What this exercise asks:
a) List the names of everyone who left a comment below the blog post on Brave New World.
b) Retype the entries from the line containing "Image resolution: width=1400" through the end of the entries, both ends included, and leave the pictures out.

Text block:
+-------+
Thursday, February 10, 2011

Apocalyptic Lit: Brave New World

I want to do a short series on some of the apocalyptic literature that I think is part of Classic Literature canon.  Many authors have written novels about a possible future, filled with some variety of disaster.  Although I am not usually a big fan of science fiction, I have really enjoyed some of these apocalyptic stories.  So the first one I'm going to discuss is Aldous Huxley's Brave New World, written in 1931.

Ironically, the great problem with Huxley's society is that everyone is happy.  The whole world has been united in a global peace and universalism, but this can only be accomplished through the government's excessive control.  Everyone has enough money and resources to survive without complaint.  Within each class, people are 100% equal in what they have.  Competition and jealousy are extinct.  Every citizen is encouraged to indulge in a dream-like drug called "soma" that allows them to escape into fantasy.  Yet people are severely limited in what they are allowed to do, think, and feel.  No one is allowed to be in a relationship with anyone else, nor is anyone allowed to spend time alone.  The population has a maximum that cannot be surpassed, which is enforced by replacing natural reproduction with a sort of hatchery.  With no sense of family, the baby's development is further stunted by being assigned a specific class status at birth.  People have no control over the direction their lives take.

With all of these controlling forces, individual identity has been eliminated.  People cannot think for themselves, nor do they want to.  In the story, the main character, Bernard Marx, leaves civilization to visit a "savage" reservation in which people have maintained the old version of community.  In this reservation, the people are horrified by the lack of emotion and individualism the "civilized" people display.  Bernard takes two exiles back with him: John, who was born in the reservation, and his mother, who escaped there and yet never fit in.  When John comes to the "perfect" society, he instantly becomes a celebrity because of his individual attitude and yet he is absolutely miserable in this society.  I won't give away the ending, but it's worth reading what happens.

The moral of the story is that "happiness" is not as valuable as it appears.  Perhaps our end goal in life is not to be happy.  Perhaps we just need to redefine happiness.  Many philosophers over the years have claimed that all we want is happiness.  But in my life, I think it is the difficult things that have made me learn and grow the most.  It is in the tough times that I was able to figure out who I am and become better.  Yes, I treasure being happy, but that is not what life is all about.  In the form of satire, Huxley criticized many of the ideals that were held in his society.  Moreover, he did this explicitly, giving his characters easily recognizable names of his contemporaries.  I loved this book and ate it up in just one day.  I think it illustrates some very important problems within our culture in an interesting, apocalyptic way.


Becky (Page Turners) said...

ah! I can't wait to read this. Another friend recommended it to me and now you have made it seem so fabulous I can't wait!!!!

IngridLola said...

Great thoughts. I liked this book a lot, but I think I liked 1984 a little bit better.

Amy said...

Ah yes, that review (1984) will be part of the series

the Crow himself said...

I just finished reading this one for the first time. You're right - it was really easy to get through, the pages flew by. Great review, Amy.
+-------+
Record excerpts:
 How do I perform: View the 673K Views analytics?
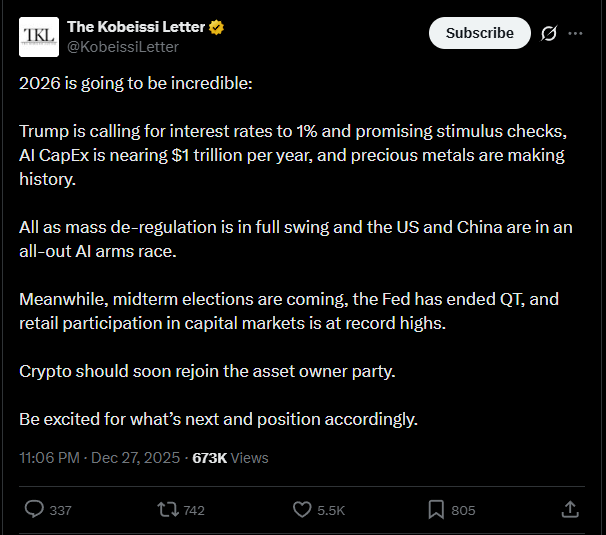(x=230, y=458)
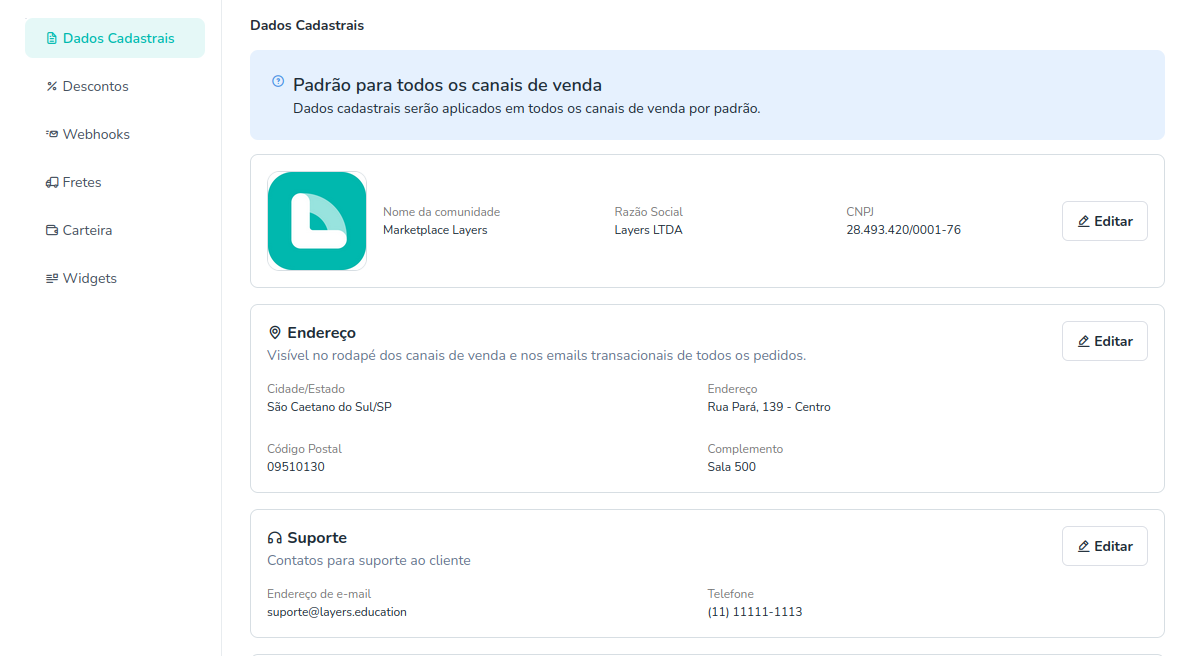Click the Marketplace Layers logo thumbnail
Viewport: 1185px width, 656px height.
pyautogui.click(x=317, y=220)
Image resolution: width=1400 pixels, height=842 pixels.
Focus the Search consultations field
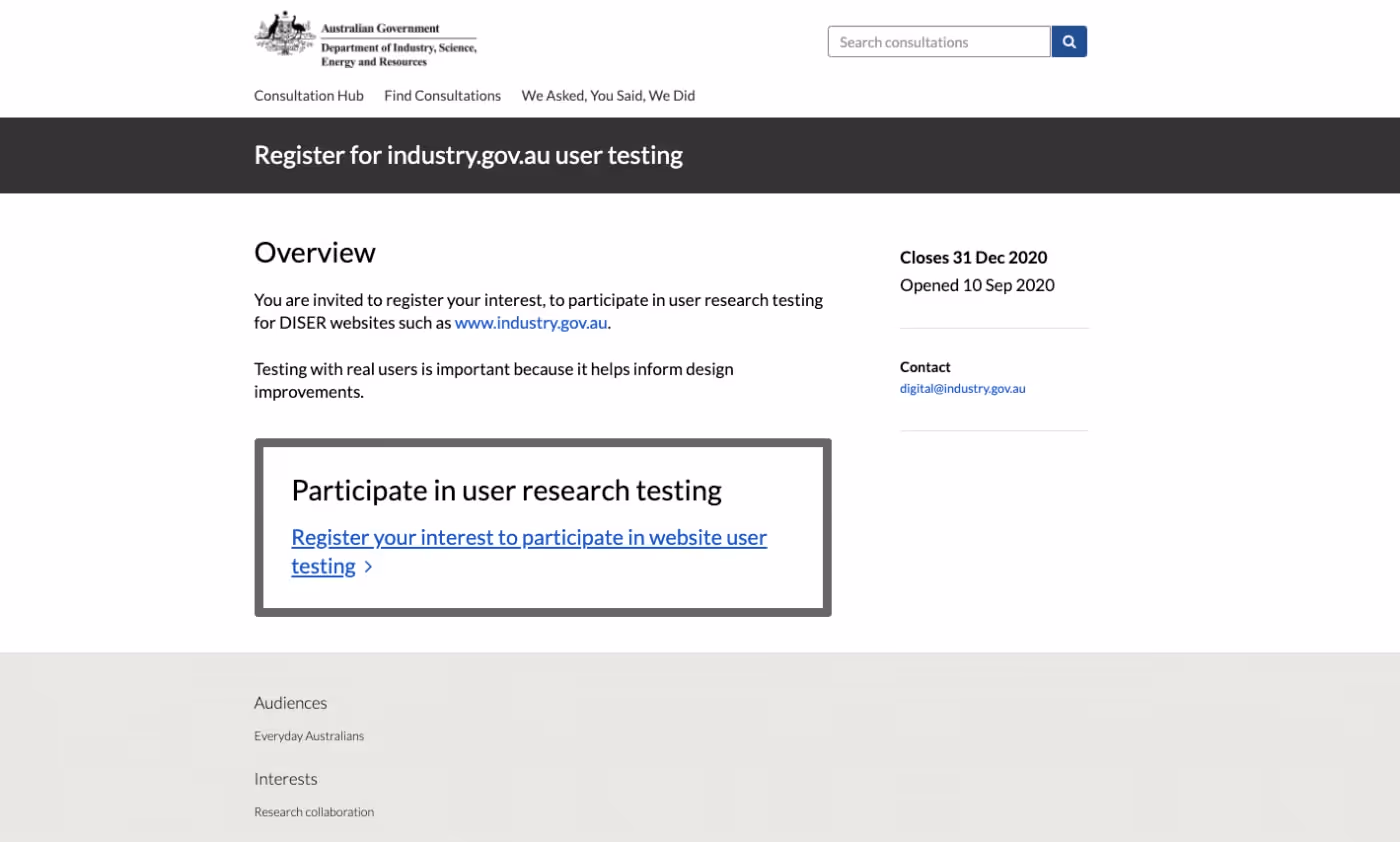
+-------+
Answers for this exercise:
a) Becky (Page Turners), IngridLola, Amy, the Crow himself

b)
Image resolution: width=1400 pixels, height=842 pixels.
Focus the Search consultations field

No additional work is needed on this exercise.